We learned this week of the job we really wished we had gone to school for: dealing illicit drugs to cephalopods. That and other revelations in the week that wasn’t:

Get those RSVPs in: An attorney for Christine Blasey Ford, who has accused Supreme Court nominee Brett Kavanaugh of sexual assault when both were students at a prep school in Maryland, said Ford could appear at a Senate hearing next week but not Monday as committee leaders had suggested.

Republican Judiciary Committee members are keen to wrap up the confirmation process soon as committee chairman Chuck Grassley’s parents are out of town and Chuck has this sweet party planned for Friday night.

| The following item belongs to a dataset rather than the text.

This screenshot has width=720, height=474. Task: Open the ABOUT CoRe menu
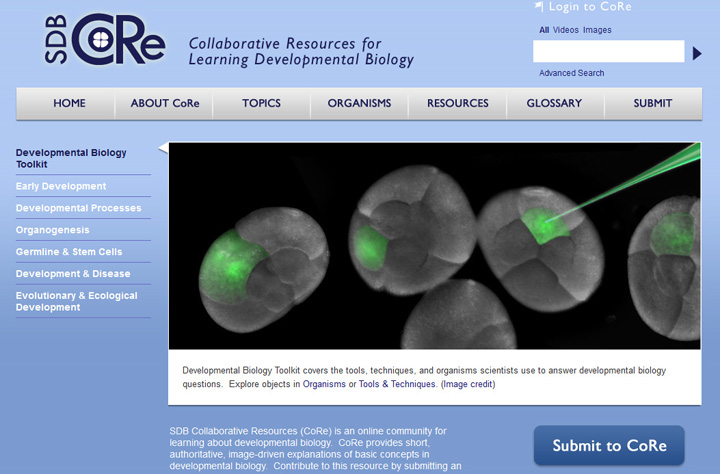pyautogui.click(x=165, y=104)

And Iceland, we assume, will pay? Spain’s foreign minister revealed a discussion he had with President Trump during a visit in June in which Trump recommended that Spain build a wall across the length of Africa’s Sahara Desert to combat the flow of refugees into Spain. A few complications: Spain holds no territory in the Sahara; the desert runs 3,000 miles east to west; and it’s on a separate continent.

We know what you’re thinking, Mr. President, but China’s already got one.

It’s just a ‘nother brick in the wall: Meanwhile, President Trump blasted a spending plan pushed by Senate Republicans, demanding to know, “where is the money for Border Security and the WALL.”

Just thinking out of the box here, Mr. President, but get China to import theirs and slap a tariff on every brick. The wall pays for itself.

Eight Arms to Hold You: Researchers studying neuroscience have released a study that shows that the drug MDMA, also known as ecstasy, affects octopi in a way similar to how it affects humans, making them more social, even inducing hugging and “cuddly behavior.”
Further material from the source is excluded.